## SOURCE DATA
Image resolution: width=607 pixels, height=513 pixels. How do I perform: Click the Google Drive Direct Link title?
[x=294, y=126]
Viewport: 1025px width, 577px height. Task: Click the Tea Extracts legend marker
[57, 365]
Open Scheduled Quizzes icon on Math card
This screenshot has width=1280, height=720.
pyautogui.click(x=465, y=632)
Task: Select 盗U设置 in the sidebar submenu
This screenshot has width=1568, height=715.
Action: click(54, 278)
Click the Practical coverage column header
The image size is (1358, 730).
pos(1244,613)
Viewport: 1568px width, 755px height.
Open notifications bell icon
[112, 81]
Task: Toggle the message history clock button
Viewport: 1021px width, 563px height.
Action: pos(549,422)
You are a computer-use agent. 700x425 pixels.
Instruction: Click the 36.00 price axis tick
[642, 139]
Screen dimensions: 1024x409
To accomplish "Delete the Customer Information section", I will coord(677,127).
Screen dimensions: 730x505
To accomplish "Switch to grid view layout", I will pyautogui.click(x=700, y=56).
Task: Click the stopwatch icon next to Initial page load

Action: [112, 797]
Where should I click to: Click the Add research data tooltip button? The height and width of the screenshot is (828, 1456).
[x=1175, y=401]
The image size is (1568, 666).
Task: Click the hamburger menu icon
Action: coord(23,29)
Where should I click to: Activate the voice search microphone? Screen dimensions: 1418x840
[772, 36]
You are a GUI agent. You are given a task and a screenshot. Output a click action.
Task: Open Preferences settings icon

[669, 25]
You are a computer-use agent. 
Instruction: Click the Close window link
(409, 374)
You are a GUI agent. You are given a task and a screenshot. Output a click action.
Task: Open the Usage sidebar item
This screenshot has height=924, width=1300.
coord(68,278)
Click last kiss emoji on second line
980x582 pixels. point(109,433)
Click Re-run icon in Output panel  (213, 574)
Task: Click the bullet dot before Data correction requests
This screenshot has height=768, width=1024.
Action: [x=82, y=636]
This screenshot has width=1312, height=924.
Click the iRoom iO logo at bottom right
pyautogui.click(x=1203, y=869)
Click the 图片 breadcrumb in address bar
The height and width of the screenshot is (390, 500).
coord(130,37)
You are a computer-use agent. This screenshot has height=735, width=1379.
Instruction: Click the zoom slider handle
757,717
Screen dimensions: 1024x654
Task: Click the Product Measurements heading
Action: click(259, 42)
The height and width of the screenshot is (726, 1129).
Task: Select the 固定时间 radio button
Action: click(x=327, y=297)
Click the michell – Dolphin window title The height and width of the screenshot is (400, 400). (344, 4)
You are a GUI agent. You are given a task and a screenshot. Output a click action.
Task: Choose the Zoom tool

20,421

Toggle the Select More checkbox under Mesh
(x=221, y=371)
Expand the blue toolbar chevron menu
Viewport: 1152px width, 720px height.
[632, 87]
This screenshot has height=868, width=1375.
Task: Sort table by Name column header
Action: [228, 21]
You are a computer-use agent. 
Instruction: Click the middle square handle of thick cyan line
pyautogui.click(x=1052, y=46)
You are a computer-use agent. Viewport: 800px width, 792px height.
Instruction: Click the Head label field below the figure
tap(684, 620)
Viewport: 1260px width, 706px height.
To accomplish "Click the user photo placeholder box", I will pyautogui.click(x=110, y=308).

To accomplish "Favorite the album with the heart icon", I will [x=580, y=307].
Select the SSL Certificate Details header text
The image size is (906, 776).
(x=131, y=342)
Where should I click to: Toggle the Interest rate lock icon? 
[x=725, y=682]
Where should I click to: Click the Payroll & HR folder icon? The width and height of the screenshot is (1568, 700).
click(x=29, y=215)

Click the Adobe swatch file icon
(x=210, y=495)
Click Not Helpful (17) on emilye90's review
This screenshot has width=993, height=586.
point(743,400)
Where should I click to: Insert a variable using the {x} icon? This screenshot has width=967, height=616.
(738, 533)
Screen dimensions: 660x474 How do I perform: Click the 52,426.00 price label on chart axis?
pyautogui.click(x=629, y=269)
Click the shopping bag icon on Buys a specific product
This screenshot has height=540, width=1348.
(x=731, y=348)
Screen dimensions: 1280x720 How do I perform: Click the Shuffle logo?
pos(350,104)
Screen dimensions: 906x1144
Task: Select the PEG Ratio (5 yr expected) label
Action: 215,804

## WHAT YOU NEED TO DO
Please output the listing above line for line, exactly as it appears.

## EXPECTED ANSWER
Image resolution: width=607 pixels, height=513 pixels. How do I perform: Click the Google Drive Direct Link title?
[x=294, y=126]
Viewport: 1025px width, 577px height. Task: Click the Tea Extracts legend marker
[57, 365]
Open Scheduled Quizzes icon on Math card
This screenshot has width=1280, height=720.
pyautogui.click(x=465, y=632)
Task: Select 盗U设置 in the sidebar submenu
This screenshot has width=1568, height=715.
Action: click(54, 278)
Click the Practical coverage column header
The image size is (1358, 730).
pos(1244,613)
Viewport: 1568px width, 755px height.
Open notifications bell icon
[112, 81]
Task: Toggle the message history clock button
Viewport: 1021px width, 563px height.
Action: pos(549,422)
You are a computer-use agent. 700x425 pixels.
Instruction: Click the 36.00 price axis tick
[642, 139]
Screen dimensions: 1024x409
To accomplish "Delete the Customer Information section", I will coord(677,127).
Screen dimensions: 730x505
To accomplish "Switch to grid view layout", I will pyautogui.click(x=700, y=56).
Task: Click the stopwatch icon next to Initial page load

Action: [112, 797]
Where should I click to: Click the Add research data tooltip button? The height and width of the screenshot is (828, 1456).
[x=1175, y=401]
The image size is (1568, 666).
Task: Click the hamburger menu icon
Action: coord(23,29)
Where should I click to: Activate the voice search microphone? Screen dimensions: 1418x840
[772, 36]
You are a GUI agent. You are given a task and a screenshot. Output a click action.
Task: Open Preferences settings icon

[669, 25]
You are a computer-use agent. 
Instruction: Click the Close window link
(409, 374)
You are a GUI agent. You are given a task and a screenshot. Output a click action.
Task: Open the Usage sidebar item
This screenshot has height=924, width=1300.
coord(68,278)
Click last kiss emoji on second line
980x582 pixels. point(109,433)
Click Re-run icon in Output panel  (213, 574)
Task: Click the bullet dot before Data correction requests
This screenshot has height=768, width=1024.
Action: [x=82, y=636]
This screenshot has width=1312, height=924.
Click the iRoom iO logo at bottom right
pyautogui.click(x=1203, y=869)
Click the 图片 breadcrumb in address bar
The height and width of the screenshot is (390, 500).
coord(130,37)
You are a computer-use agent. This screenshot has height=735, width=1379.
Instruction: Click the zoom slider handle
757,717
Screen dimensions: 1024x654
Task: Click the Product Measurements heading
Action: click(259, 42)
The height and width of the screenshot is (726, 1129).
Task: Select the 固定时间 radio button
Action: click(x=327, y=297)
Click the michell – Dolphin window title The height and width of the screenshot is (400, 400). (344, 4)
You are a GUI agent. You are given a task and a screenshot. Output a click action.
Task: Choose the Zoom tool

20,421

Toggle the Select More checkbox under Mesh
(x=221, y=371)
Expand the blue toolbar chevron menu
Viewport: 1152px width, 720px height.
[632, 87]
This screenshot has height=868, width=1375.
Task: Sort table by Name column header
Action: [228, 21]
You are a computer-use agent. 
Instruction: Click the middle square handle of thick cyan line
pyautogui.click(x=1052, y=46)
You are a computer-use agent. Viewport: 800px width, 792px height.
Instruction: Click the Head label field below the figure
tap(684, 620)
Viewport: 1260px width, 706px height.
To accomplish "Click the user photo placeholder box", I will pyautogui.click(x=110, y=308).

To accomplish "Favorite the album with the heart icon", I will [x=580, y=307].
Select the SSL Certificate Details header text
The image size is (906, 776).
(x=131, y=342)
Where should I click to: Toggle the Interest rate lock icon? 
[x=725, y=682]
Where should I click to: Click the Payroll & HR folder icon? The width and height of the screenshot is (1568, 700).
click(x=29, y=215)

Click the Adobe swatch file icon
(x=210, y=495)
Click Not Helpful (17) on emilye90's review
This screenshot has width=993, height=586.
point(743,400)
Where should I click to: Insert a variable using the {x} icon? This screenshot has width=967, height=616.
(738, 533)
Screen dimensions: 660x474 How do I perform: Click the 52,426.00 price label on chart axis?
pyautogui.click(x=629, y=269)
Click the shopping bag icon on Buys a specific product
This screenshot has height=540, width=1348.
(x=731, y=348)
Screen dimensions: 1280x720 How do I perform: Click the Shuffle logo?
pos(350,104)
Screen dimensions: 906x1144
Task: Select the PEG Ratio (5 yr expected) label
Action: 215,804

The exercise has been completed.